In the midst of our efforts to move to more modern data structures for interoperating both inside and outside the library community through data, the Library of Congress kicked off an effort to replace the MARC cataloging record structure with a modern solution. In many ways, LC followed a similar path as described above but with a more specific focus on the detailed information required in specific library services. The rich detail required at an item level has led LC to a more industrial-strength model optimized for its needs. OCLC was invited to the table early in this discussion and has been both a contributor and consumer of LC’s efforts. Because we are both operating with accessible and machine-understandable data models, our collective efforts do not produce significant conflicts. When either group looks at an object from the other, it will see not only the string of text data but also the identifier of that object, the model under which it was created, and even the authority under which it is managed. Essentially, the data becomes interoperable at scale.
Using big data to automatically discover relationships is opening the doors for rapid innovation. Our systems could recognize that a PhD student at a small European institution is focusing on the same subject matter as a professor at a major US academic research organization. The systems could recognize that research in a specific area is rapidly increasing while an adjacent category is rapidly decreasing. Collaboration forums, collections and repositories could be spawned or dismantled without distracting the researchers from their primary task. In theory, better solutions to research problems can be found more quickly.

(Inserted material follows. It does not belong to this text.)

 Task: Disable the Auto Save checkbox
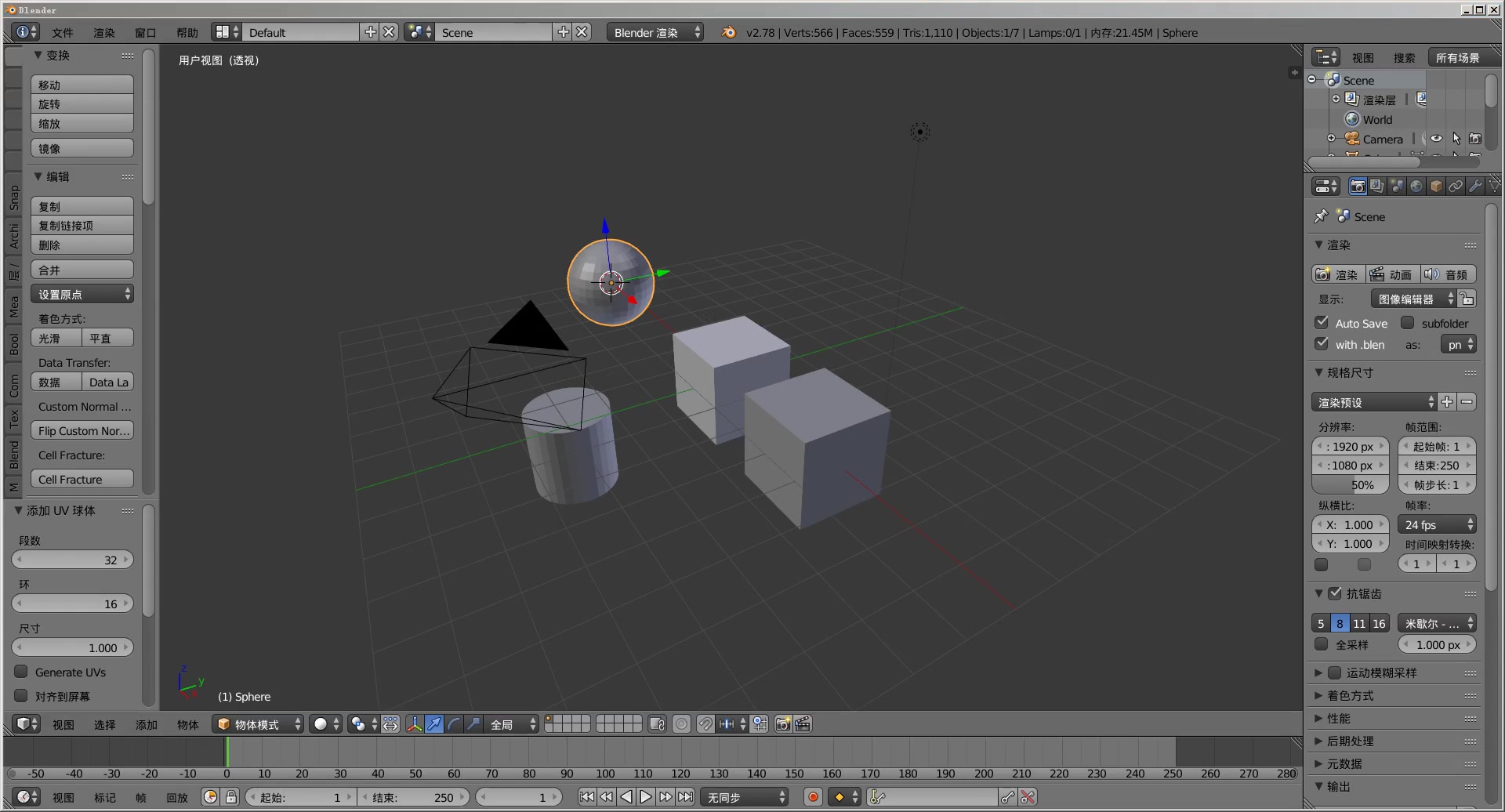[x=1322, y=323]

We stated earlier that OCLC and major libraries around the world need to expose the vast wealth of library collections data produced in the last 50 years beyond the library community. As pointed out by analyst Anne Lapkin in a Gartner report [27
“Big data is not just about MapReduce and Hadoop. Although many organizations consider these distributed processing technologies to be the only relevant “big data technology,” there are alternatives. In addition, many organizations are using these technologies for more traditional use cases, such as preprocessing and the staging of information to be loaded into a data warehouse.”
In other words, just making big data sets accessible is not a desired end point. It is about making the data reusable in combination with other data sets across the Web.
Just moving to RDF alone could not accomplish this, leading OCLC to make the decision to work with an already accepted cross-industry vocabulary to improve access. OCLC and others involved are still early in this process. However, there is already strong evidence that once exposed, library data is useful to other communities and is accessed and repurposed. Because librarians have invested so much time and energy into authoritatively describing resources, their creators and subjects covered, this data serves a valuable role in connecting the many facets of people, items, places, events, organizations and concepts into a meaningful knowledge graph.
As Weinberger said in Everything Is Miscellaneous
, this work allows any searcher on the Web to pull together information based on relationships that are meaningful to the searcher, not based on a predefined organization created for an analog world [28
]. By exposing massively aggregated library data in ways that make this possible, information seekers around the world will find items of interest in ways not previously possible.